## What you should do
Look through the entries below for the line with "Task: Click Create New Workflow button" and the line with "Viewport: 1240px width, 763px height.", then give again exactly those two lines and all lines between them, minus the pictures.

## Supplied data
——
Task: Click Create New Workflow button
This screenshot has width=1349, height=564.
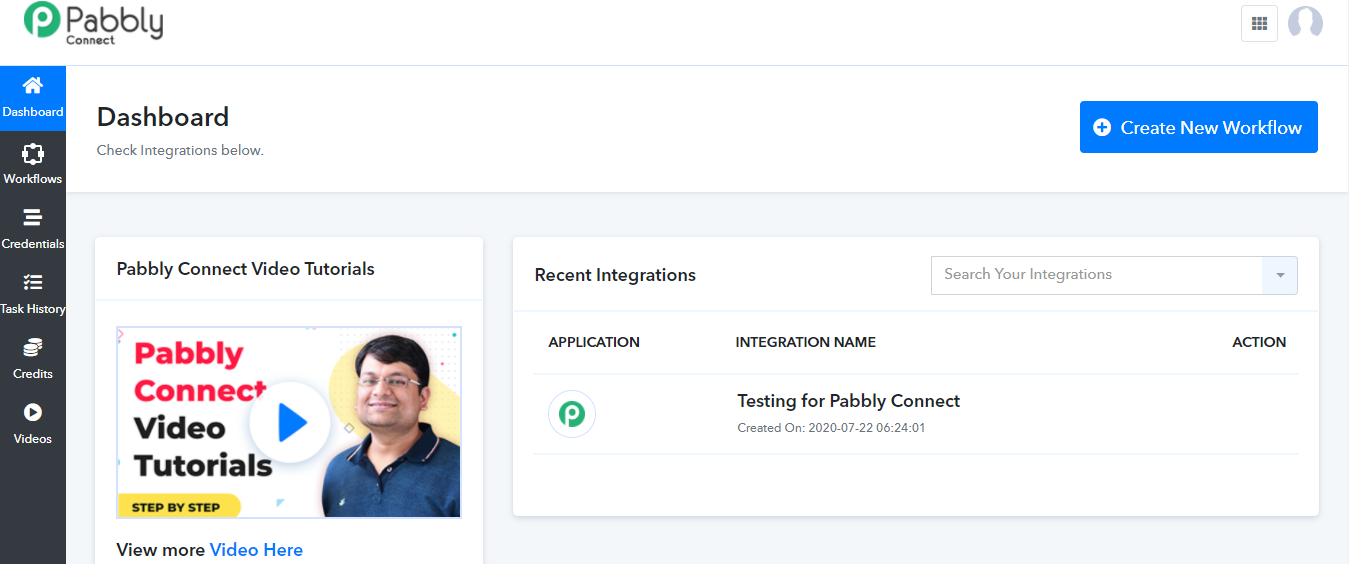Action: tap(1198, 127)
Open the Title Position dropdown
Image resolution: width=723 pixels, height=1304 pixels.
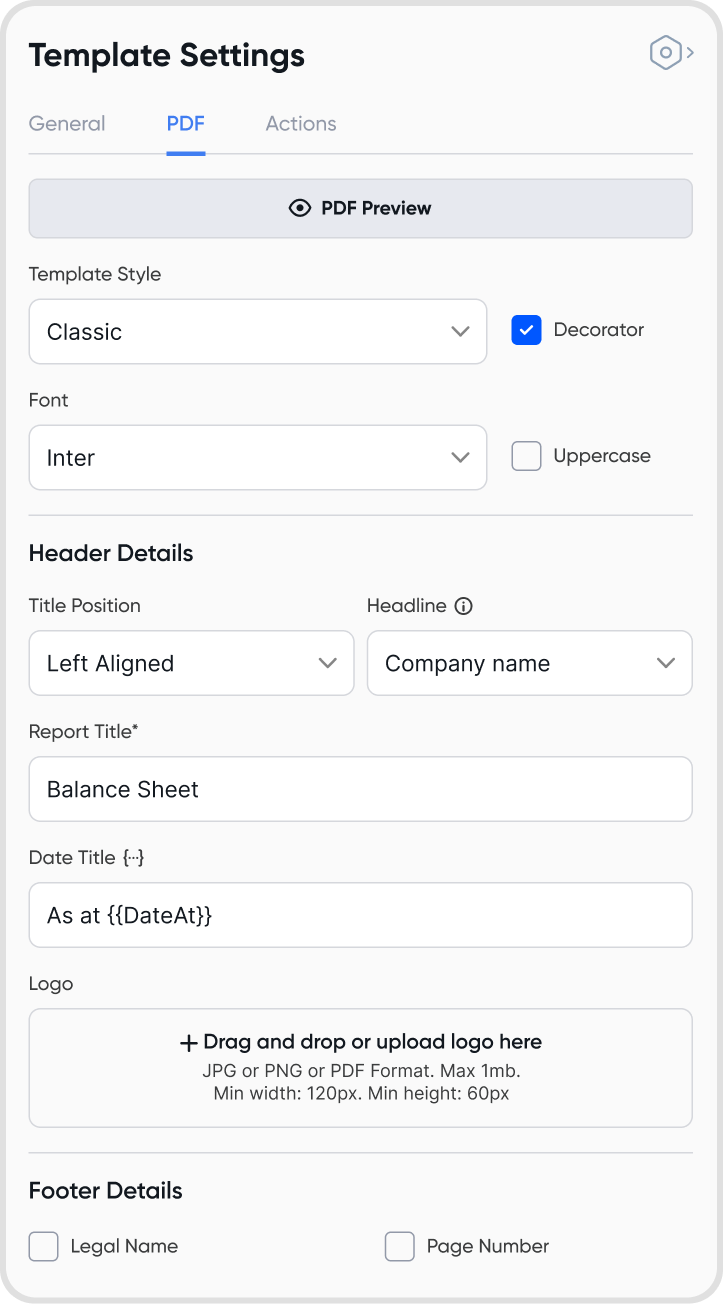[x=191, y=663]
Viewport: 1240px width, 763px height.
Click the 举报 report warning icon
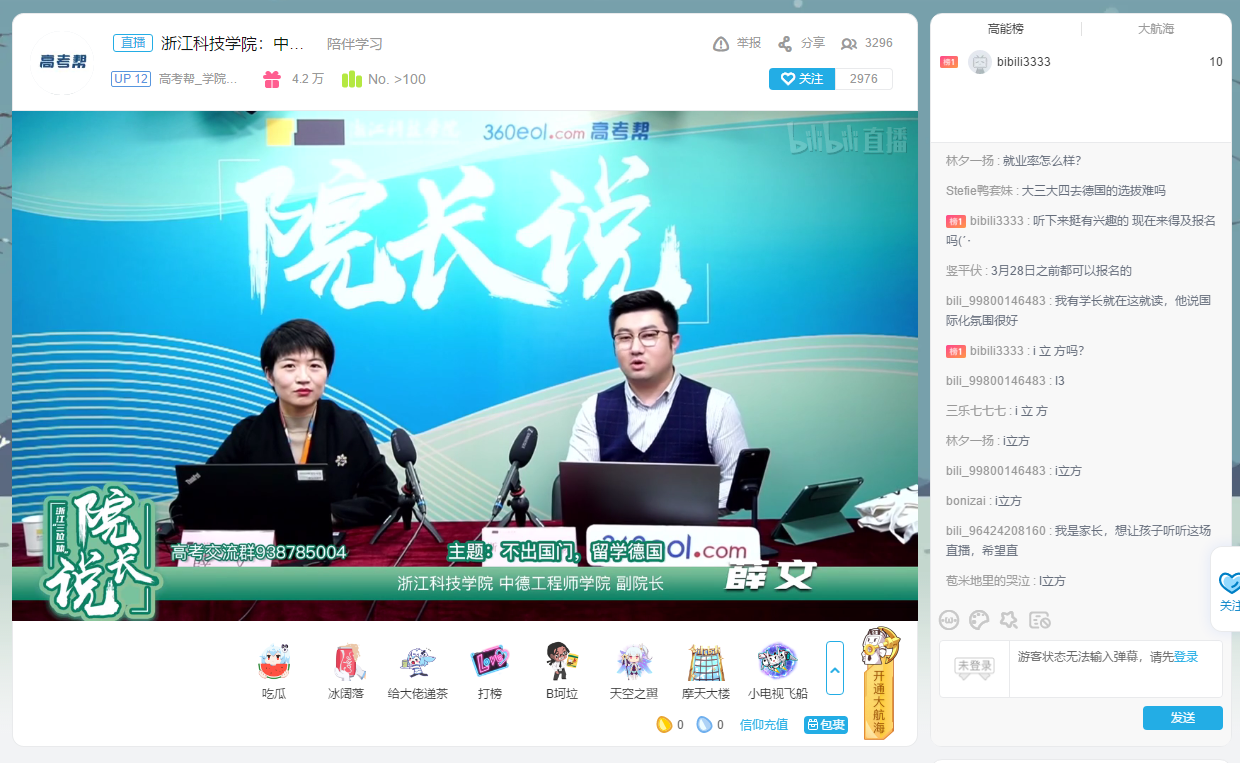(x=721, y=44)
——
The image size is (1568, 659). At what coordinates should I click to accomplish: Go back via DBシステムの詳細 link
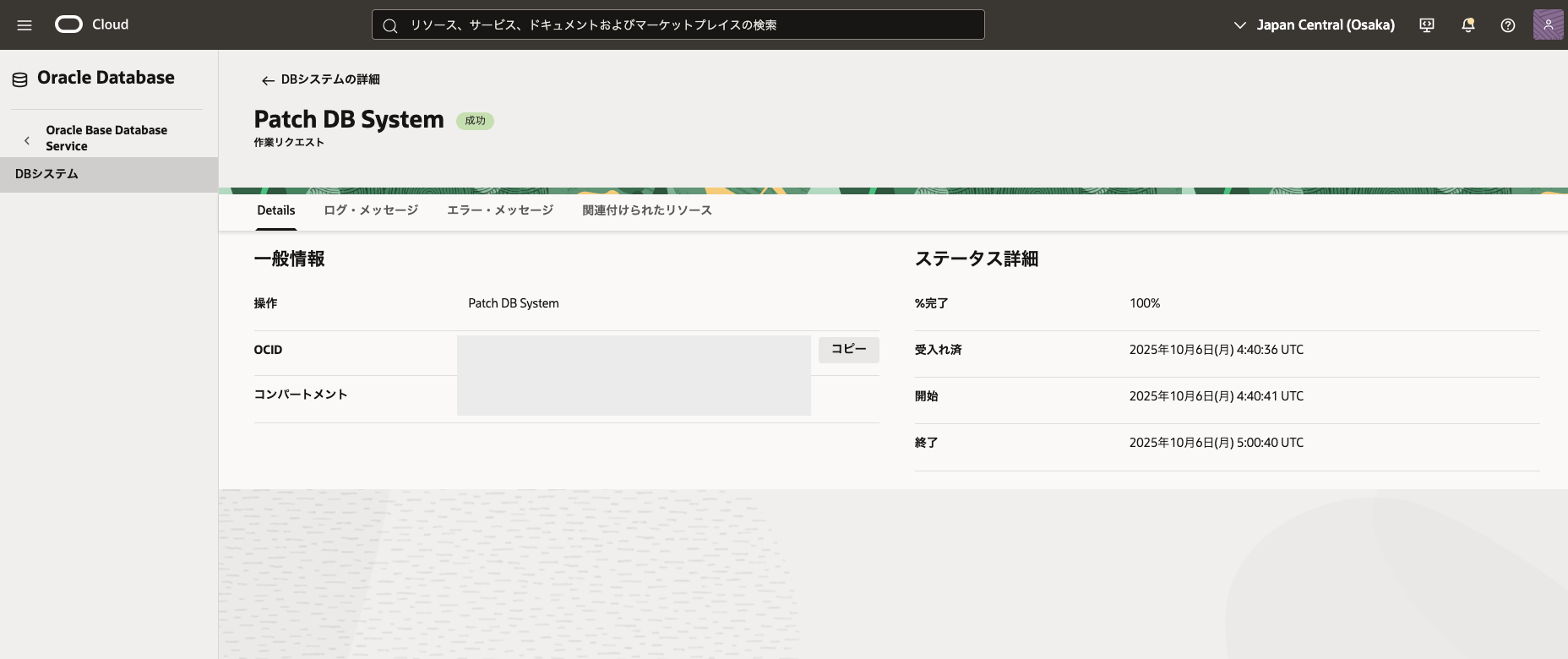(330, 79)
——
## Expected output
Task: Click Create New Workflow button
This screenshot has width=1349, height=564.
Action: tap(1198, 127)
Open the Title Position dropdown
Image resolution: width=723 pixels, height=1304 pixels.
[x=191, y=663]
Viewport: 1240px width, 763px height.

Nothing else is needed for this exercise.